Dask Kubernetes Operator

PyPI Conda Forge Python Support Kubernetes Support

Welcome to the documentation for the Dask Kubernetes Operator.

Note

If you are looking for high-level documentation on deploying Dask on Kubernetes new users should head to the Dask documentation page on Kubernetes.

The package dask-kubernetes provides a Dask operator for Kubernetes. dask-kubernetes is one of many options for deploying Dask clusters, see Deploying Dask in the Dask documentation for an overview of additional options.

Quickstart

KubeCluster deploys Dask clusters on Kubernetes clusters using custom Kubernetes resources. It is designed to dynamically launch ad-hoc deployments.

$ # Install operator CRDs and controller, needs to be done once on your Kubernetes cluster
$ helm install --repo https://helm.dask.org --create-namespace -n dask-operator --generate-name dask-kubernetes-operator
$ # Install dask-kubernetes
$ pip install dask-kubernetes
from dask_kubernetes.operator import KubeCluster
cluster = KubeCluster(name="my-dask-cluster", image='ghcr.io/dask/dask:latest')
cluster.scale(10)

What is the operator?

The Dask Operator is a set of custom resources and a controller that runs on your Kubernetes cluster and allows you to create and manage your Dask clusters as Kubernetes resources. Creating clusters can either be done via the Kubernetes API with kubectl or the Python API with KubeCluster.
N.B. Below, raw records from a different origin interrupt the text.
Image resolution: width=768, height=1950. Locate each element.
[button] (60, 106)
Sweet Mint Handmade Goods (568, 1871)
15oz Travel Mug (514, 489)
To install the operator you need to apply some custom resource definitions that allow us to describe Dask resources and the operator itself which is a small Python application that watches the Kubernetes API for events related to our custom resources and creates other resources such as Pods and Services accordingly.

What resources does the operator manage?

The operator manages a hierarchy of resources, some custom resources to represent Dask primitives like clusters and worker groups, and native Kubernetes resources such as pods and services to run the cluster processes and facilitate communication.

        graph TD
  DaskJob(DaskJob)
  DaskCluster(DaskCluster)
  DaskAutoscaler(DaskAutoscaler)
  SchedulerService(Scheduler Service)
  SchedulerPod(Scheduler Pod)
  DaskWorkerGroup(DaskWorkerGroup)
  WorkerPodA(Worker Pod A)
  WorkerPodB(Worker Pod B)
  WorkerPodC(Worker Pod C)
  JobPod(Job Runner Pod)

  DaskJob --> DaskCluster
  DaskJob --> JobPod
  DaskCluster --> SchedulerService
  DaskCluster --> DaskAutoscaler
  SchedulerService --> SchedulerPod
  DaskCluster --> DaskWorkerGroup
  DaskWorkerGroup --> WorkerPodA
  DaskWorkerGroup --> WorkerPodB
  DaskWorkerGroup --> WorkerPodC

  classDef dask stroke:#FDA061,stroke-width:4px
  classDef dashed stroke-dasharray: 5 5
  class DaskJob dask
  class DaskCluster dask
  class DaskWorkerGroup dask
  class DaskAutoscaler dask
  class DaskAutoscaler dashed
  class SchedulerService dashed
  class SchedulerPod dashed
  class WorkerPodA dashed
  class WorkerPodB dashed
  class WorkerPodC dashed
  class JobPod dashed
    

Worker Groups

A DaskWorkerGroup represents a homogenous group of workers that can be scaled. The resource is similar to a native Kubernetes Deployment in that it manages a group of workers with some intelligence around the Pod lifecycle. A worker group must be attached to a Dask Cluster resource in order to function.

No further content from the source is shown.